Der Wein, den ich heute im Glas habe, heißt „Morstein“. Man kann nicht sagen, dass er schön riecht. Es ist ein fast muffig zu nennender Duft, der nach etwa drei Stunden zögerlich einen Hauch preisgibt, der an goldgelbe Weinbeeren erinnert, die so reif und prall sind, dass sie jeden Augenblick zu platzen drohen. Der Wein schmeckt unglaublich. Kraftvoll und zugleich gebündelt, kommt er mit ungewohnten Aromen entgegen und fordert die geschmackliche Wahrnehmung heraus. Der Geschmack hat nichts Cleanes. Im Gegenteil, der Wein verändert sich von Schluck zu Schluck, durchläuft ein Spektrum, das von bitter und süß bis zu sauer und salzig reicht.

Es ist ein trockener Riesling vom Bioweingut Wittmann aus Westhofen in Rheinhessen. Viel mehr steht nicht auf dem Etikett. Doch was genau ist es, was ihn besonders macht? Die Region kann es nicht sein. Er kommt aus dem rheinhessischen Hügelland, das kein besonderes Image hat. Alte Weinbücher belehren uns, dass die besten rheinhessischen Weine unmittelbar am Rhein wachsen, in den Steillagen zwischen Nierstein und Nackenheim. Dort, wo die Erde so rot ist, dass sich bei Regen der Rhein rot färbt. Das sogenannte Rotliegende sei ein einzigartiges Terroir.

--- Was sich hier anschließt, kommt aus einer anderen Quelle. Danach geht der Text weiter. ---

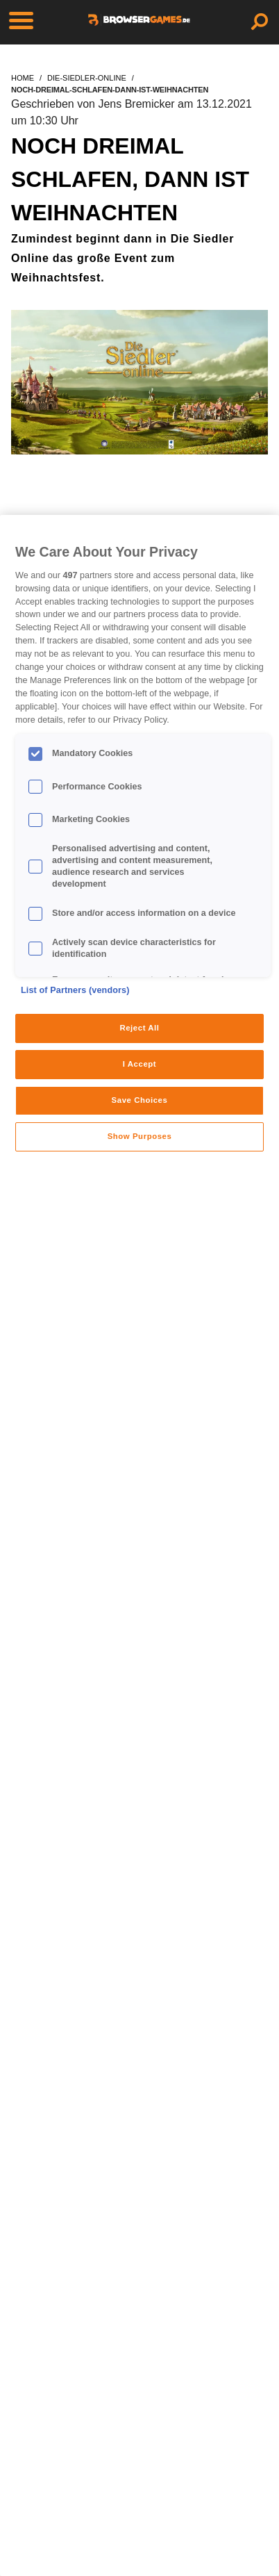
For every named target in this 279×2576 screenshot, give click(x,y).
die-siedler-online (86, 78)
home (22, 78)
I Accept (139, 1064)
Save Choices (140, 1100)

Offensichtlich kommt der Morstein aus der falschen Ecke Rheinhessens. Der Boden, in dem die Weinpflanzen wachsen, ist nicht rot, sondern grau. Und es handelt sich um einen äußerlich unspektakulären flachen Weingarten. Und dennoch besitzt dieser Wein etwas Besonderes, das man in den Weinen, die direkt vom Rhein kommen, in dieser Intensität nicht findet. Und auch nicht in denen aus dem Rheingau, der Wachau oder aus Westaustralien. Der Morstein spielt einfach in der Champions League der besten Weißweine mit. Der Preis des aktuellen Jahrgangs liegt bei etwa 29 Euro im Fachhandel. Eine vergleichbare Qualität aus Burgund beginnt bei 100 Euro pro Flasche. Toll, dass der so schön preiswert ist, mag man da denken. Doch der Preis markiert den von Kennern geschätzten Wert eines Weines im Markt. Und da ist der deutsche Morstein eklatant unterbewertet. Es scheint eine eigene deutsche Weinkultur zu geben, die von den Deutschen selbst noch immer unterschätzt wird und daher auch bedroht ist.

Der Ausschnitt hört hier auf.